Among the entries below, retype exactly the lines starting with the one with "Media (171, 2202)" and going on through the one with "Haut Doubs (86, 760)", but not the pictures.

### Provided information:
────────────────────

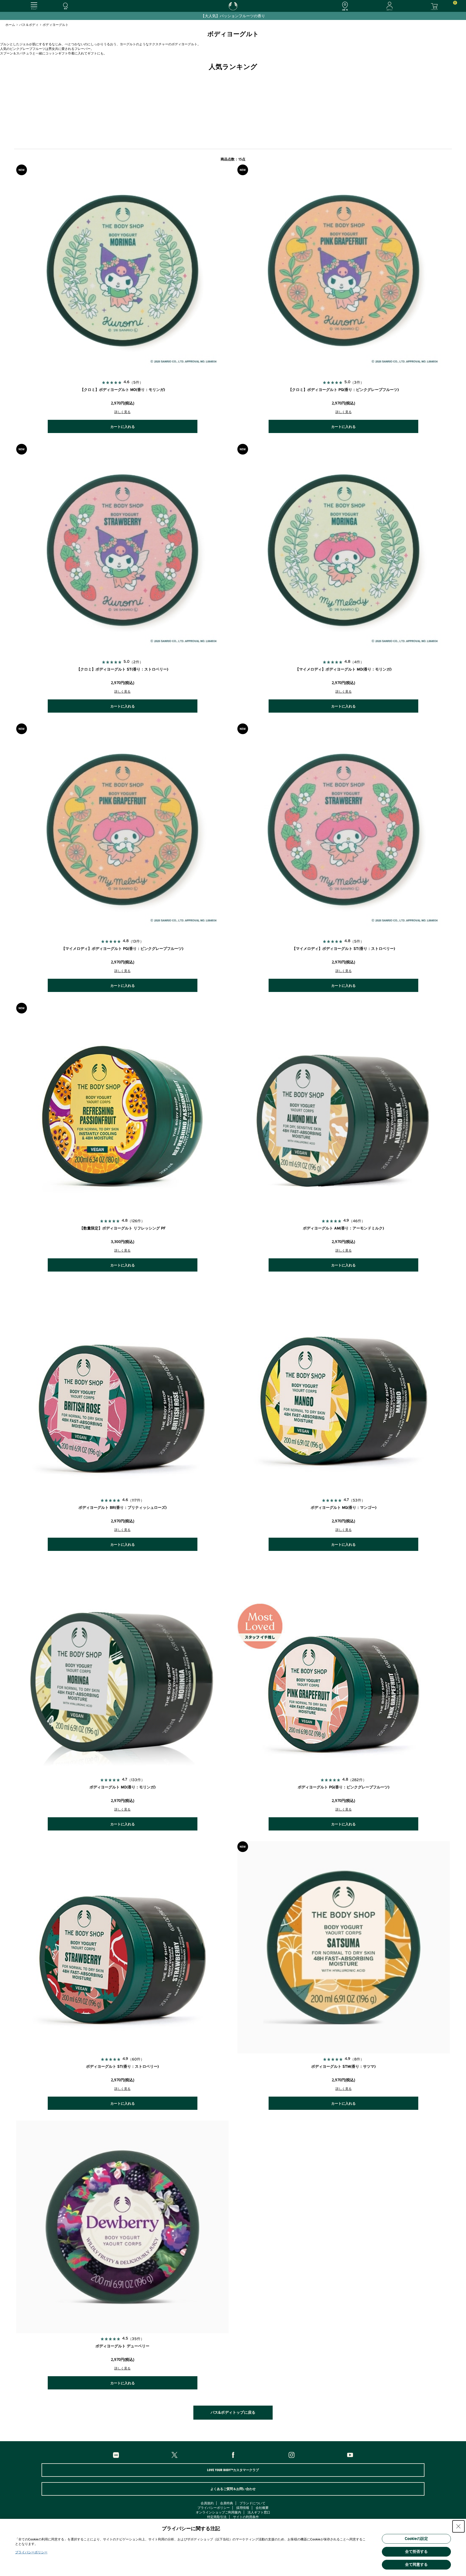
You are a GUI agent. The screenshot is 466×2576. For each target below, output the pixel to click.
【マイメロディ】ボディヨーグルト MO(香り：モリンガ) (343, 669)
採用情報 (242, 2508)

────────────────────

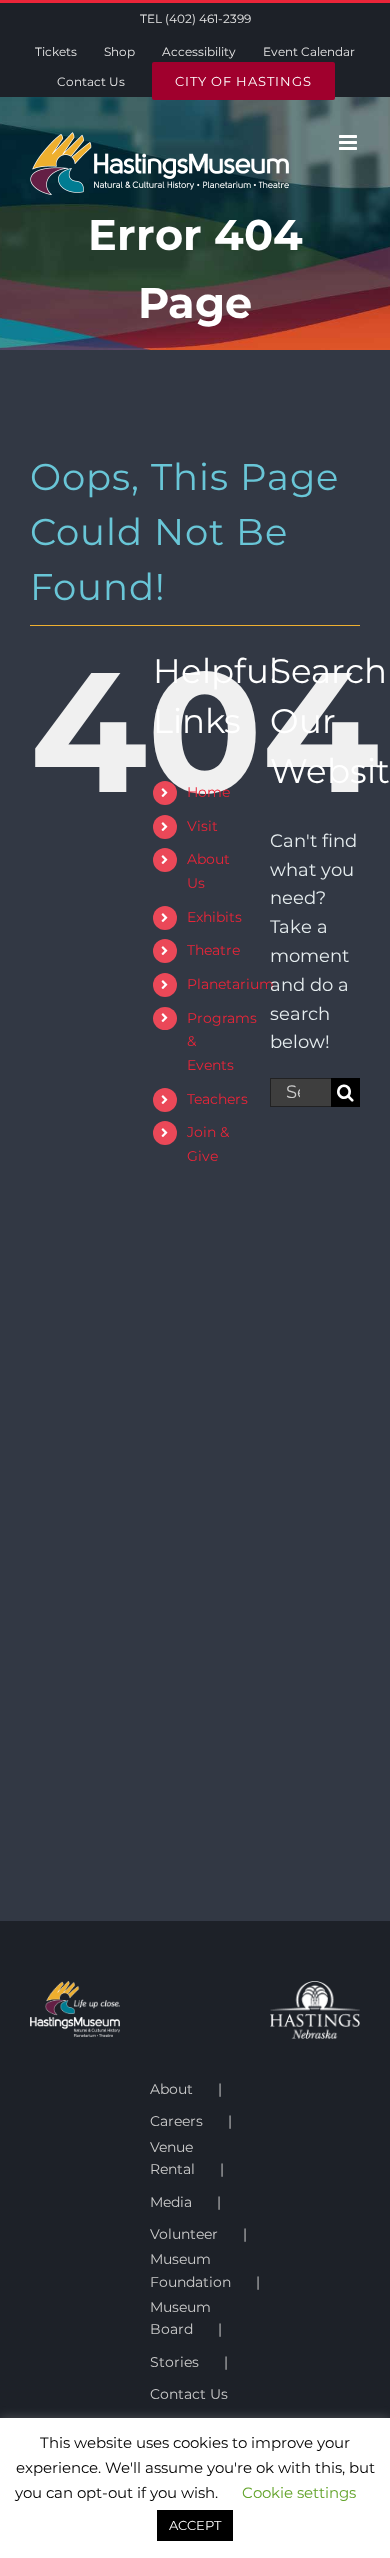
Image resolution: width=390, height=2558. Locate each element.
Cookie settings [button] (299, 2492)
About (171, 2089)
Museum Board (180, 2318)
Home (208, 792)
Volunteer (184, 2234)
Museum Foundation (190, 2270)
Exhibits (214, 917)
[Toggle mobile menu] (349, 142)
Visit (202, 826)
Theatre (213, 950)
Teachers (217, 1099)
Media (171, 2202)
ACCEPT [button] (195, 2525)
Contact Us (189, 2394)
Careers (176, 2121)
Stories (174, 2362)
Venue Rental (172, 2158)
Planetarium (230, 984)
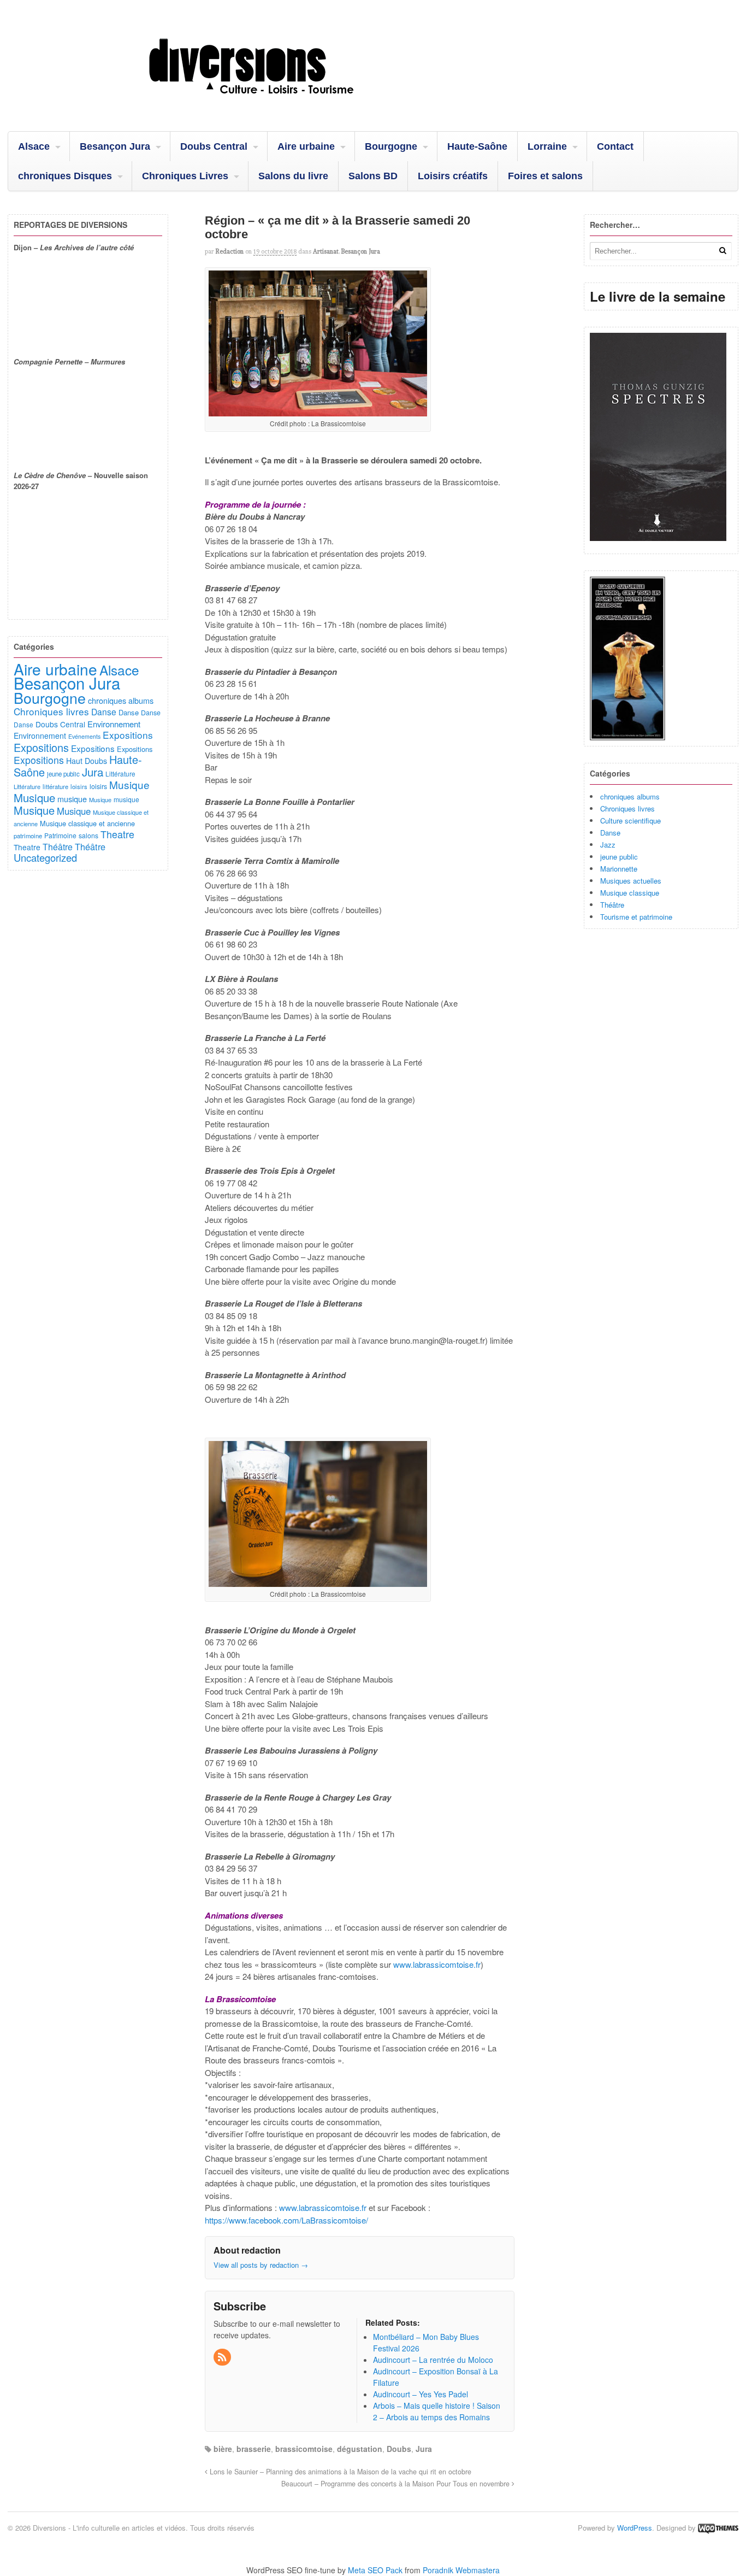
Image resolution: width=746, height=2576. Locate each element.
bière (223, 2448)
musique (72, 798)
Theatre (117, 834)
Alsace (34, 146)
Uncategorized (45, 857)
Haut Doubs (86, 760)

────────────────────

### Task solution:
Media (171, 2202)
ACCEPT [button] (195, 2525)
Contact Us (189, 2394)
Careers (176, 2121)
Stories (174, 2362)
Venue Rental (172, 2158)
Planetarium (230, 984)
Image resolution: width=746, height=2576. Locate each element.
bière (223, 2448)
musique (72, 798)
Theatre (117, 834)
Alsace (34, 146)
Uncategorized (45, 857)
Haut Doubs (86, 760)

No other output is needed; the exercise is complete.